Interfere with the function of ventricular myocardial infarction and predisposes to hemodynamic changes that include: The decline of contraction, decreased stroke volume, abnormal wall motion, decreased ejection fraction, increased left ventricular volume at end systole and end diastole, and increased ventricular end-diastolic pressure. Compensation mechanism cardial output and perfusion which may include reflex sympathetic stimulation to increase heart rate, vasoconstriction, ventricular hypertrophy, as well as water retention with myocardial demands. But it is planned to make ends meet with and reduce the demands for oxygen.

Myocardial infarction healing process may take several weeks. Occur within 24 hours of cellular edema and leukocyte infiltration. Cardiac enzymes released into the cell. Tissue degradation and necrosis occurred on the second or third. Scar tissue formation begins in the third week as fibrous connective tissue replaces necrotic tissue, scar tissue formed settled in 6 weeks to 3 months.
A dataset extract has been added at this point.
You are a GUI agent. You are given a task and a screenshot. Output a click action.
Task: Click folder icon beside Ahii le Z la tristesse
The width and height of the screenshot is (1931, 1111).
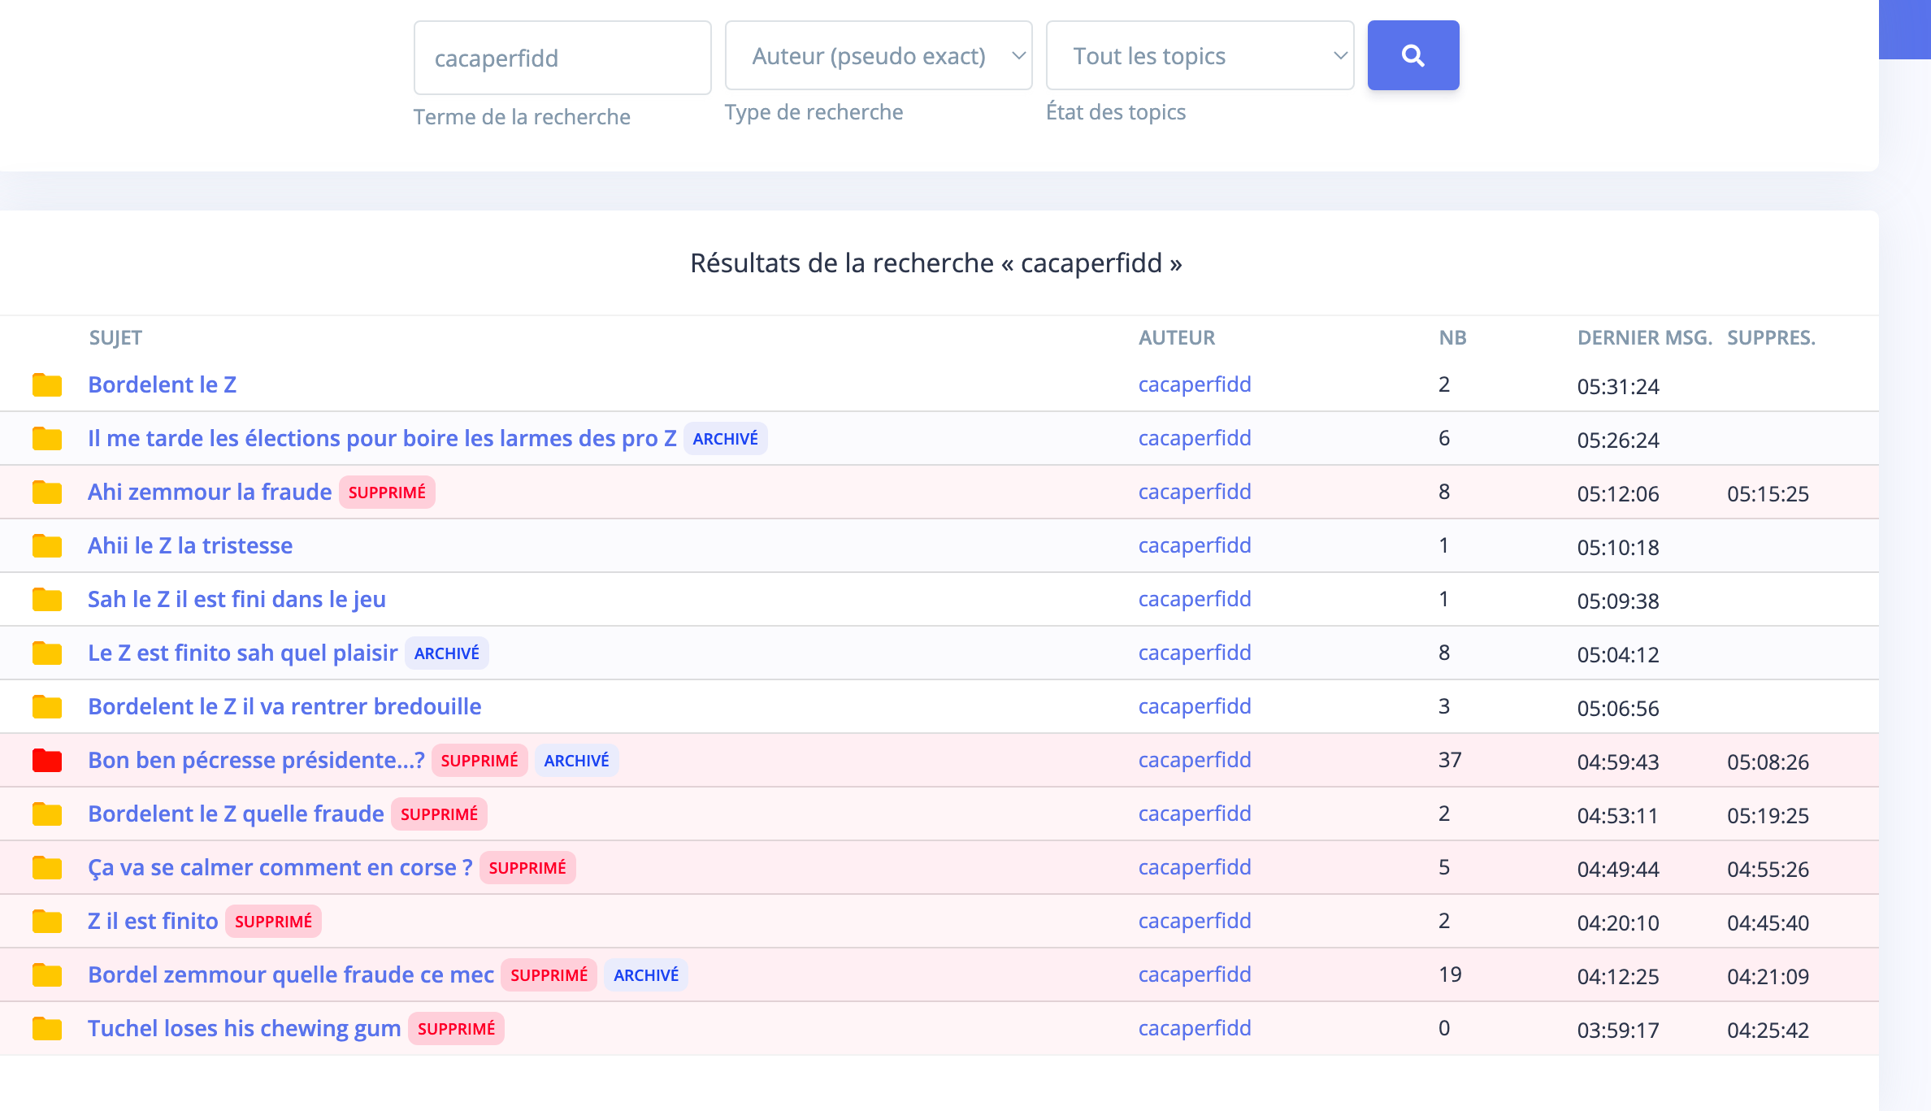47,546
Myocardial infarction is most common in the left ventricle and can be expressed according to the affected area of ​​myocardium. If the three divider wall transmural myocardial infarction, it is called and if only a part of the myocardium is called subendocardial infarction. Myocardial infarction can also be expressed according to location in the heart, which in general can occur in the posterior, anterior, septal anterior, anterolateral, and apical posteroinferior. The location and extent of the lesion determine the extent of the decline occurred function, complications and healing.